● Data for processing
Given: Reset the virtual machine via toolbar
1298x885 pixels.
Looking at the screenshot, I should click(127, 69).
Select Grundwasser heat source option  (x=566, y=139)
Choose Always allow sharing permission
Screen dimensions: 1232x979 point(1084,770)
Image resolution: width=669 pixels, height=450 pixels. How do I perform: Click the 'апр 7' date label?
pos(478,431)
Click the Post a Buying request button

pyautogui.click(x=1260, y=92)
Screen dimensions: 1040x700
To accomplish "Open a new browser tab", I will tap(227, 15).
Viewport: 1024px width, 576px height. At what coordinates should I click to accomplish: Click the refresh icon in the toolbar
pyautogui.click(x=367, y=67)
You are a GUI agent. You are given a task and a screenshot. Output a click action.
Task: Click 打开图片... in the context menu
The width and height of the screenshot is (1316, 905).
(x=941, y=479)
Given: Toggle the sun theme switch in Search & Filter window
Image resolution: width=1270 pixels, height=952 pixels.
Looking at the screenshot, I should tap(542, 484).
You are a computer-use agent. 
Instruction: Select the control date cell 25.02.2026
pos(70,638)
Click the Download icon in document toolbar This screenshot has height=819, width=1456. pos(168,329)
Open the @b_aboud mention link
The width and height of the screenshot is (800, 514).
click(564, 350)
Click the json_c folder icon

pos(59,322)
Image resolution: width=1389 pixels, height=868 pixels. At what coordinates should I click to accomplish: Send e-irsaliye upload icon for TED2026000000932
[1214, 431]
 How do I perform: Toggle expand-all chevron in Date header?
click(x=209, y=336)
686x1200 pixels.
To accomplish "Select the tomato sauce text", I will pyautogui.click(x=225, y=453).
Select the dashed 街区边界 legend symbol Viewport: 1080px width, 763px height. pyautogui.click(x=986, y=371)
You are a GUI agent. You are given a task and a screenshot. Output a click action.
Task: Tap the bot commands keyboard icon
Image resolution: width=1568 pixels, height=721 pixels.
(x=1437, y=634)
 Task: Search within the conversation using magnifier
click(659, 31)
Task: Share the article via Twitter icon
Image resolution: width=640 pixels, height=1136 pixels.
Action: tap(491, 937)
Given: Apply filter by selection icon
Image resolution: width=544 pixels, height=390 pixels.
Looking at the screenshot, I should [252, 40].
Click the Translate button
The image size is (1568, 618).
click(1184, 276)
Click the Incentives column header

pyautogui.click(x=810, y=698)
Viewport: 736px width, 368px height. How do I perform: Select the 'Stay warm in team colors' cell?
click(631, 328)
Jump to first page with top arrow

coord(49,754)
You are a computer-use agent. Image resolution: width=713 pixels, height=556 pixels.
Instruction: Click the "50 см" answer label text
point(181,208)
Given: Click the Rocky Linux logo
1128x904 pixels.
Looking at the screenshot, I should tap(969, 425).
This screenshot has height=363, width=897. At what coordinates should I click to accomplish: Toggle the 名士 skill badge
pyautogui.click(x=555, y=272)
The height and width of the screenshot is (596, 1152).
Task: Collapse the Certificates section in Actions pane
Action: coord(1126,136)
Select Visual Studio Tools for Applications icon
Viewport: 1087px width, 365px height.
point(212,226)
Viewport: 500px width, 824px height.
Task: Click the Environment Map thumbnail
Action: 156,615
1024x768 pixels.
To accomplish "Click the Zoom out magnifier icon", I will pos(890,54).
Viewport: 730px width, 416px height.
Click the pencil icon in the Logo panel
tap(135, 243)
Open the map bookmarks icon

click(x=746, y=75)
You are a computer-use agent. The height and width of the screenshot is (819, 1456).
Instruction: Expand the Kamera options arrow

● Your task
Retype the whole listing, matching it exactly.

● Exercise solution
Given: Reset the virtual machine via toolbar
1298x885 pixels.
Looking at the screenshot, I should click(127, 69).
Select Grundwasser heat source option  (x=566, y=139)
Choose Always allow sharing permission
Screen dimensions: 1232x979 point(1084,770)
Image resolution: width=669 pixels, height=450 pixels. How do I perform: Click the 'апр 7' date label?
pos(478,431)
Click the Post a Buying request button

pyautogui.click(x=1260, y=92)
Screen dimensions: 1040x700
To accomplish "Open a new browser tab", I will tap(227, 15).
Viewport: 1024px width, 576px height. At what coordinates should I click to accomplish: Click the refresh icon in the toolbar
pyautogui.click(x=367, y=67)
You are a GUI agent. You are given a task and a screenshot. Output a click action.
Task: Click 打开图片... in the context menu
The width and height of the screenshot is (1316, 905).
(x=941, y=479)
Given: Toggle the sun theme switch in Search & Filter window
Image resolution: width=1270 pixels, height=952 pixels.
Looking at the screenshot, I should tap(542, 484).
You are a computer-use agent. 
Instruction: Select the control date cell 25.02.2026
pos(70,638)
Click the Download icon in document toolbar This screenshot has height=819, width=1456. pos(168,329)
Open the @b_aboud mention link
The width and height of the screenshot is (800, 514).
click(564, 350)
Click the json_c folder icon

pos(59,322)
Image resolution: width=1389 pixels, height=868 pixels. At what coordinates should I click to accomplish: Send e-irsaliye upload icon for TED2026000000932
[1214, 431]
 How do I perform: Toggle expand-all chevron in Date header?
click(x=209, y=336)
686x1200 pixels.
To accomplish "Select the tomato sauce text", I will pyautogui.click(x=225, y=453).
Select the dashed 街区边界 legend symbol Viewport: 1080px width, 763px height. pyautogui.click(x=986, y=371)
You are a GUI agent. You are given a task and a screenshot. Output a click action.
Task: Tap the bot commands keyboard icon
Image resolution: width=1568 pixels, height=721 pixels.
(x=1437, y=634)
 Task: Search within the conversation using magnifier
click(659, 31)
Task: Share the article via Twitter icon
Image resolution: width=640 pixels, height=1136 pixels.
Action: tap(491, 937)
Given: Apply filter by selection icon
Image resolution: width=544 pixels, height=390 pixels.
Looking at the screenshot, I should [252, 40].
Click the Translate button
The image size is (1568, 618).
click(1184, 276)
Click the Incentives column header

pyautogui.click(x=810, y=698)
Viewport: 736px width, 368px height. How do I perform: Select the 'Stay warm in team colors' cell?
click(631, 328)
Jump to first page with top arrow

coord(49,754)
You are a computer-use agent. Image resolution: width=713 pixels, height=556 pixels.
Instruction: Click the "50 см" answer label text
point(181,208)
Given: Click the Rocky Linux logo
1128x904 pixels.
Looking at the screenshot, I should tap(969, 425).
This screenshot has height=363, width=897. At what coordinates should I click to accomplish: Toggle the 名士 skill badge
pyautogui.click(x=555, y=272)
The height and width of the screenshot is (596, 1152).
Task: Collapse the Certificates section in Actions pane
Action: coord(1126,136)
Select Visual Studio Tools for Applications icon
Viewport: 1087px width, 365px height.
point(212,226)
Viewport: 500px width, 824px height.
Task: Click the Environment Map thumbnail
Action: 156,615
1024x768 pixels.
To accomplish "Click the Zoom out magnifier icon", I will pos(890,54).
Viewport: 730px width, 416px height.
Click the pencil icon in the Logo panel
tap(135, 243)
Open the map bookmarks icon

click(x=746, y=75)
You are a computer-use agent. The height and width of the screenshot is (819, 1456).
Instruction: Expand the Kamera options arrow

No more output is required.